• **Task objective**: In the regular expressions lesson, which symbol marks the end of a string?

• **Passage provided**:
◇ ◇ ◇ ◇ ◇ ◇ ◇
CPS251 Android Development by Scott Shaper

Regular Expressions

Introduction

Regular expressions, or "regex" for short, are like a special language for finding and matching patterns in text. Think of them as a super-powered search tool that can help you validate user input in your apps. Let's learn how to use regex to make your input validation even better!

Understanding Regex Basics

When to Use Regex

  • Validating email addresses
  • Checking phone number formats
  • Enforcing password requirements
  • Validating dates and times
  • Checking ZIP codes and other formatted input

Quick Reference: Common Regex Components

Component What It Does When to Use It
Position Markers ^ (start) and $ (end) When you need to match the entire string
Character Classes \d (digits), \w (word chars) When matching specific types of characters
Quantifiers *, +, ?, {n} When you need to match multiple occurrences
Character Sets [a-z], [0-9], [^abc] When matching specific ranges of characters

Regex Components Reference

Position Markers
Symbol What It Does Example
^ Start of string ^Hello matches "Hello" at start
$ End of string world$ matches "world" at end
\b Word boundary \bcat\b matches "cat" as whole word
\B Non-word boundary \Bcat\B matches "cat" inside words
Character Classes
Symbol What It Matches Example
. Any single character (except newline) c.t matches "cat", "cut", "c@t"
◇ ◇ ◇ ◇ ◇ ◇ ◇
• **Record extracts**:
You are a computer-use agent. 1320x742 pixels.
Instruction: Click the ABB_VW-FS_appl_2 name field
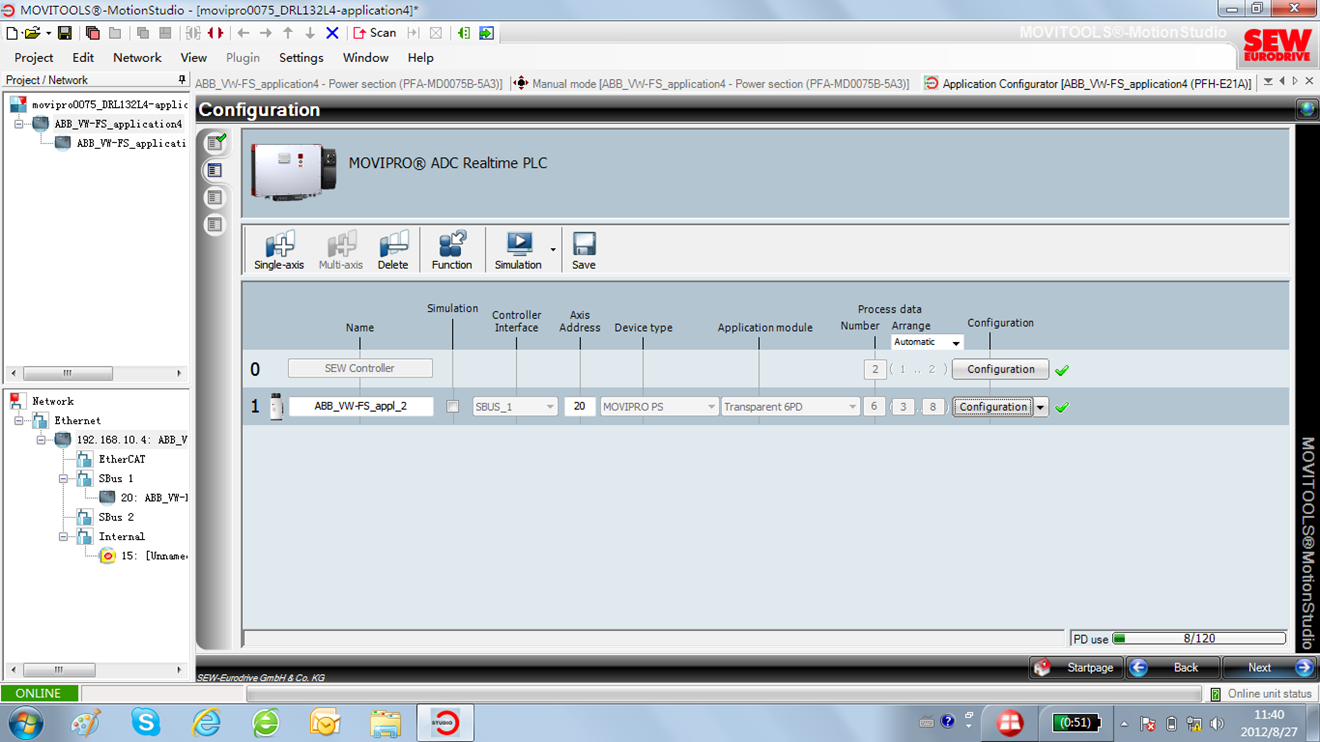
◇ ◇ ◇ ◇ ◇ ◇ ◇
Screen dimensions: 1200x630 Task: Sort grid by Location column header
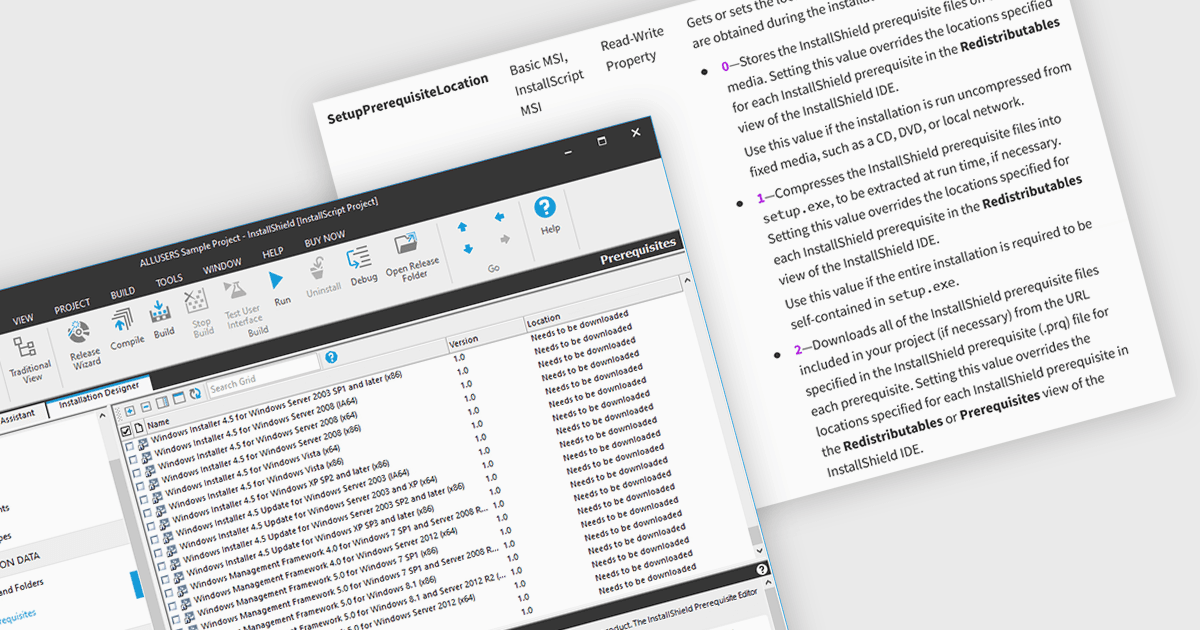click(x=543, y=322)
◇ ◇ ◇ ◇ ◇ ◇ ◇
• **Output for this task**: The dollar sign, $.